Campaign modunun dışında oyunun bir de
offline "Skirmish" modu bulunuyor. Bu modda
AI (Yapay zeka) rakiplere karşı zorluk seviyenizi kendinizi seçerek oynama şansı bulabiliyorsunuz. Oyunun online modu ise birbirinden çeşitli koca haritalarda
"1 vs. 1" veya "2 vs. 2" şeklinde oynama şansı veriyor. Haritaların tatmin edici olduğunu söylemeliyim. Birbirinden farklı seçeneklere ve farklılıklara sahip olmaları, oyunu ilgi çekici yapan yönlerinden birini temsil ediyor. Online modun
"Matchmaking" (Eşleştirme) kısmının da epey düzgün işlediğini söyleyebilirim. Rakip bulup oyuna girmek fazla vakit almıyor. Bu arada dikkat etmeniz gereken önemli bir noktaya değineceğim,
"Ranked Games" de oynarken oyun esnasında bağlantı sorunu yaşarsanız, rakibinize karşı yenilmiş sayılıyorsunuz. Ya da tam tersi, rakibiniz bu konuda sıkıntı yaşarsa otomatikman siz galip geliyorsunuz. Bu arada şunu söylemeliyim ki, SC 2'nin multiplayer kısmını oynayan kişilerin
%80'i yetenekli oyunculardan oluşuyor. Ya hep bana böyle oyuncular denk geldi ya da ben mi çok kötüyüm bilmiyorum :) ancak multiplayer kısmında ecel terleri dökeceğinizi şimdiden söyleyeyim. Bana kalırsa oyunu bitirene kadar online moddan uzak durmalısınız. Ya da bir deneyin, kendiniz bu duruma şahit olun :)

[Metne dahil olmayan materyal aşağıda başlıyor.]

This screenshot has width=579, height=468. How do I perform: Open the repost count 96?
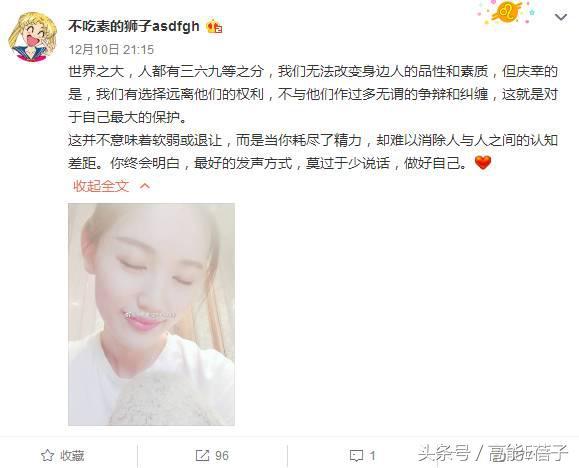222,455
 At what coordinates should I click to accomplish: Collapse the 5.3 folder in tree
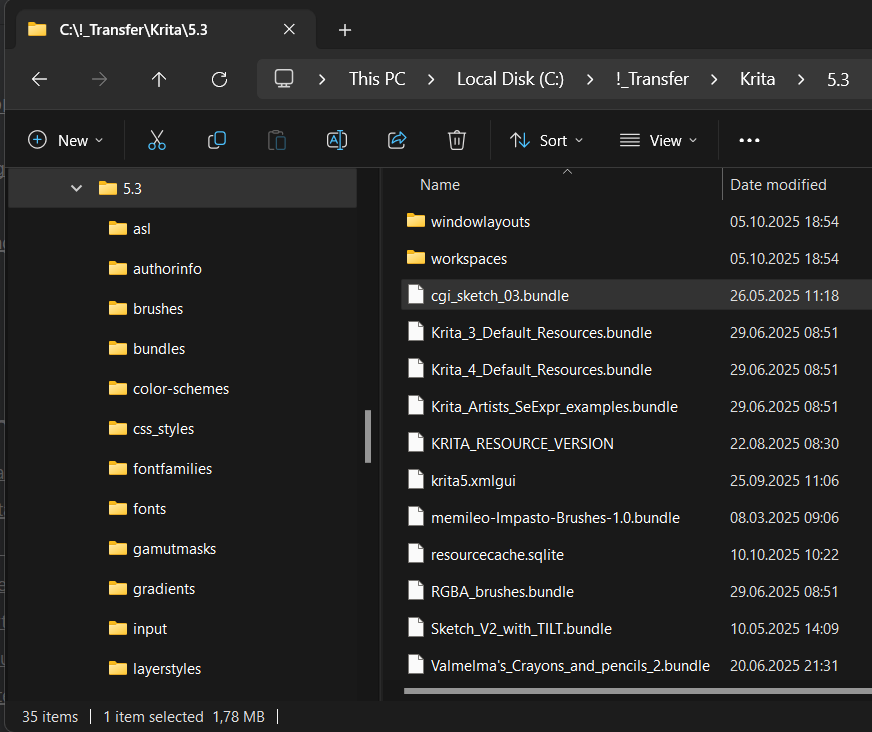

Supreme Commander 2'nin oynanış sisteminde ilk oyuna nazaran bir kaç değişiklik var. Bunlardan en göze çarpanı "Mass Extractor" binalarını kurmanın artık kilit faktör haline gelmiş olması... Oyunda hızlı ordu yaratmak istiyorsanız "Mass Extractor" binalarına oyunun başında epey odaklanmalısınız. Fakat bu uğraşi ilk oyuna göre oyun akışını epey yavaşlatmış, ancak stratejik taktiklerinizi bu uzun süreçte belirlemek oyuna daha çok keyif veriyor. Özellikle kaynaklarınız biter bitmez üretime son veren fabrikalarınızın durumunu an ve an görmek için bu binalara artık eskisinden çok daha fazla bebek bakıcılığı yapmak zorunda kalıyorsunuz. Ayrıca oyuna katılan "Araştırma ağacı" sistemi biraz karışık olsa da buna alışınca epey keyifli olduğu bir gerçek.
Uzun lafın kısası, Supreme Commander 2 ilk oyuna oranla Xbox 360'da çok daha iyi işler başarıyor. Özellikle
"Konsollarda RTS oynanmaz" yargısına verilmiş en güzel cevaplardan biri olduğunu düşünüyorum. Oyunda bazı ses problemleri var, ancak bunlar oynanışa fazla etki etmiyor. Grafikler RTS oyunlarında pek ön planda olmaz ancak Supreme Commander 2 bu konuda da sınıfı geçiyor. Oyunun özellikle
PC versiyonunun grafiksel açıdan Xbox 360 versiyonundan daha iyi olduğu bir gerçek... Herşeyi geçtim, eğer Xbox 360'ınızda RTS oynamak istiyorsanız hiç düşünmeden bu oyunu elde etmelisiniz. Çünkü uzunca bir süre konsollarda bir daha bu denli güzel bir RTS oyunu görebileceğimizi sanmıyorum.